I'm a big fan of Derek Thompson and his "Plain English" podcast. I've been listening to it since it launched and it's made me smarter and more in tune with where our culture is heading. His latest episode is an interview with Tim Urban and it turned my brain inside out in a refreshing way.
You can listen to it here and/or read highlights of the interview.
Next up was Tristan Harris and Aza Raskin and their dope, brilliant podcast "Your Undivided Attention." Their latest episode helped further frame the future reality of generative AI and it's atom-splitting potential and danger.
Listen and review here.
Remember The Day After? The movie’s release in 1983 created meaningful citizen dialogue in both camps of the cold war era. Not only did US citizens get to watch and discuss it, but it was also translated into Russian and watched in the Soviet Union. It served as a waypoint to understand the potential of nuclear destruction. Citizens helped sway the directional path we chose to travel down.
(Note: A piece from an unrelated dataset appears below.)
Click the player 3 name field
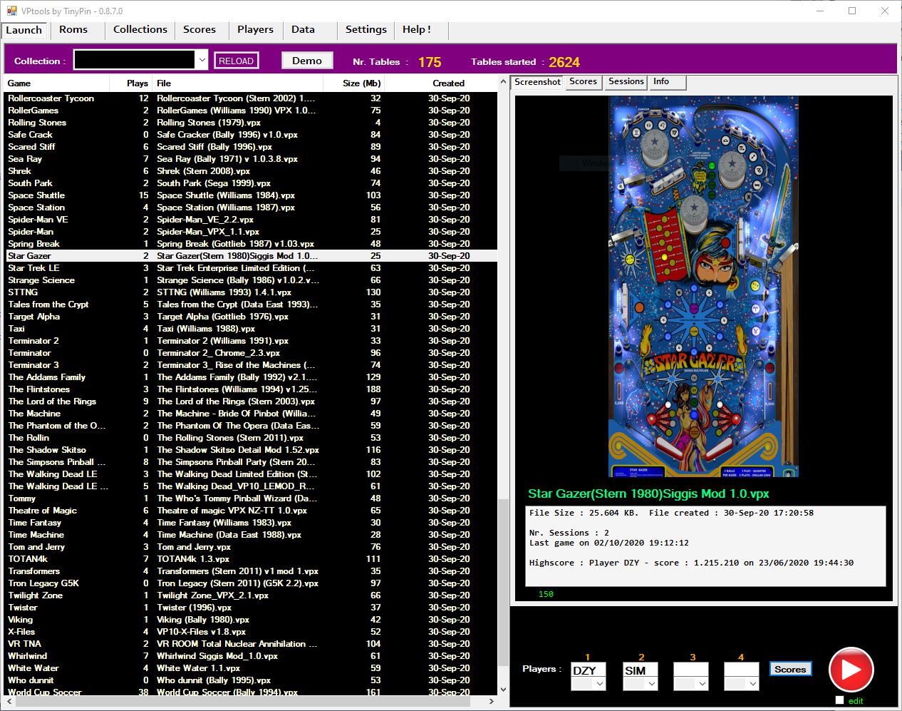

We need a similar opportunity with Generative AI for citizens to interrupt the never-ending “progress” of efficiency and profit. It’s creating a rush for first mover advantage without understanding the true consequences of decisions being made in a Silicon Valley vacuum.
As Harris and Raskin point out:
Guardrails you may assume exist actually don’t. AI companies are quickly deploying their work to the public instead of testing it safely over time. AI chatbots have been added to platforms children use, like Snapchat. Safety researchers are in short supply, and most of the research that’s happening is driven by for-profit interests instead of academia.
All of this is creating very real fantasy worlds that mirror a future beyond Aldous Huxley.
Let's all consider what is on page 1001.